Marias Lied ist ein Lied der Hoffnung. Der Ermutigung. Und der Auflehnung gegen die herrschenden Verhältnisse. Aber es ist kein Lied der Vertröstung. Kein Lied, das sagt: „Irgendwann, ja, da wird es geschehen. Du musst halt nur lang genug warten.“ Nein, so verstanden wären wir ganz schnell bei den Religionskritikern vergangener Zeiten und auch der Gegenwart angelangt, die im Glauben vor allem Opium fürs Volk und Vertröstung aufs Jenseits erkennen. Das aber will und darf der Glaube niemals sein. Trost schon, Vertröstung nein.

Maria singt ja auch nicht: „Der Mächtige wird Großes an mir tun!“, sondern: „Er hat Großes an mir getan!“ Maria blickt zurück auf ihr Leben. Was hatte sie schon alles erlebt? Leicht war das nicht. Einfache Verhältnisse. Römische Besatzung. Ein brodelnder politischer Kessel. Und dann dieses Kind! Wie soll sie das bloß erklären? Doch: „Der Mächtige hat Großes an mir getan!“ Wer die Welt mit den Augen dieser Maria betrachtet, der sieht zuerst das Heil. Und erst dann all das, was diesem Heil im Wege steht. Ob uns das auch gelingt?

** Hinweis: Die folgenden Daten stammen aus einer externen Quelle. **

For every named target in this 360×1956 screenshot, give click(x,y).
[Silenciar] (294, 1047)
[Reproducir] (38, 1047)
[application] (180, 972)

Wenn Sie in Ihr Leben blicken, wenn Sie auf Ihre Beziehungen, auf  ihre Arbeit schauen, auf das, was Sie gerne tun, auf das, wo andere meinen, Sie hätten da ein richtiges Talent – würden Sie da nicht auch sagen können: „Der Mächtige hat Großes an mir getan“? Wer so über sich denkt, der sieht sich vor allem als ein Beschenkter, als eine Beschenkte. Wer so über sich denkt, der wird aber auch im anderen zuerst das Gute sehen. Und der wird sich erheben und dafür eintreten, dass Gottes Traum von dieser Welt kein frommer Wunsch bleibt, sondern immer mehr Wirklichkeit wird. Der Blick auf Maria lässt uns erahnen, welche Kraft der Glaube an einen Gott schenkt, der spürbar wird in allem, was sich ereignet. Und der diese Welt zu einem besseren Ort machen will – auch durch mich.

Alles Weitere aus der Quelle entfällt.